Apresentação Oral em GT
István Van Deursen Varga, István van Deursen Varga
“Sobre a ‘pureza’ racial ou étnica como critério de indianidade: repercussões contemporâneas no caso dos Gamela”
O Censo Demográfico de 2000 marcou uma inflexão histórica (confirmada pelo de 2010) da tendência de desvalorização das identidades negra e indígena na população brasileira, indicando, em relação ao de 1991, uma diminuição da porcentagem dos que se declararam “pardos” (de 42,6%, para 39,1%), e um aumento dos que se declararam “pretos” (de 5,0% para 6,2%) e “índios” (de 0,2% para 0,4%, num total de 734.131 indivíduos) – extrapolando, no caso dos índios, todas as contagens e estimativas até então produzidas, por instituições e entidades indigenistas, governamentais e não-governamentais.
À época, alguns antropólogos apressaram-se em comentar e contestar estes dados, que acarretaram constrangimentos, tanto às instituições do Estado quanto às organizações não-governamentais (ONGs) executoras de políticas públicas voltadas aos povos indígenas no país.
Confirmando o que afirmamos em 2002 (VARGA 2002), esta discussão vem impactando o campo indigenista no Brasil, colocando em evidência não apenas os contingentes indígenas até então “invisíveis” (os índios ditos “mestiços”, “desaldeados”, “urbanizados”, e as etnias indígenas ditas “reemergentes”, ou “ressurgentes”: todos reconhecendo-se e reivindicando-se, de algum modo, cidadãos brasileiros indígenas, cuja dimensão e evidência, em nossa opinião, só tende a crescer), mas também impondo uma rediscussão sobre a própria categoria “índio” e os critérios de “indianidade”, sobre suas aplicações e, conseqüentemente, sobre as políticas indigenistas do governo e das ONGs.

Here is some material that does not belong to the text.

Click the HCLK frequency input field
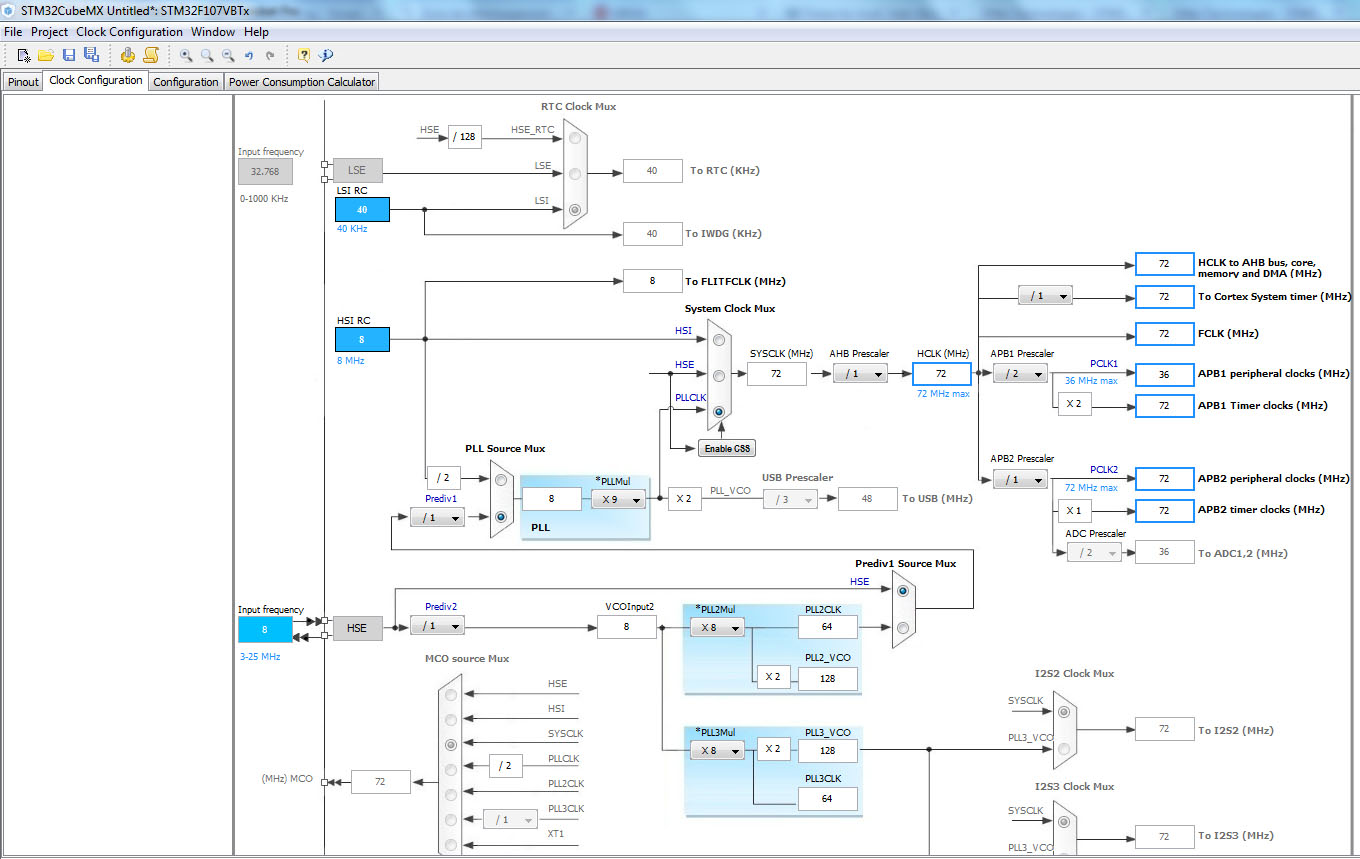point(942,373)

É o caso dos Gamela , considerados extintos, enquanto povo indígena, pela FUNAI e mesmo por antropólogos como ANDRADE (1990), até muito recentemente
São de visita realizada em março de 1936, aos Gamela de Viana/MA, os seguintes comentários de Curt Nimuendaju Unkel (então funcionário do SPI:
“Algumas trinta a quarenta pessoas... ...preservam a tradição da descendência, na quarta geração, desta ou daquela mulher Gamella... ...o cruzamento ocorreu quase exclusivamente com os Afro-Brasileiros... ...consequentemente, os traços indígenas desses mestiços foram tão completamente mascarados por características negras que dificilmente alguém inferiria ascendência indígena em sua aparência.
Estas pessoas falavam o habitual português da população neo-brasileira rural da região. Sua cultura material não revelou uma única característica distinguindo-os dos vizinhos não-relacionados com os Gamella. Seu caráter e aspecto de sábio nada preservam de sua herança indígena.”
Em 2013, no entanto, os Gamela do Maranhão insurgiram-se na luta pelo reconhecimento de sua identidade, e em 2 de agosto de 2014 realizaram sua Assembléia de Autodeclaração.
- No presente work, retomaremos, portanto, esta discussão e suas repercussões, no caso específico dos Gamela.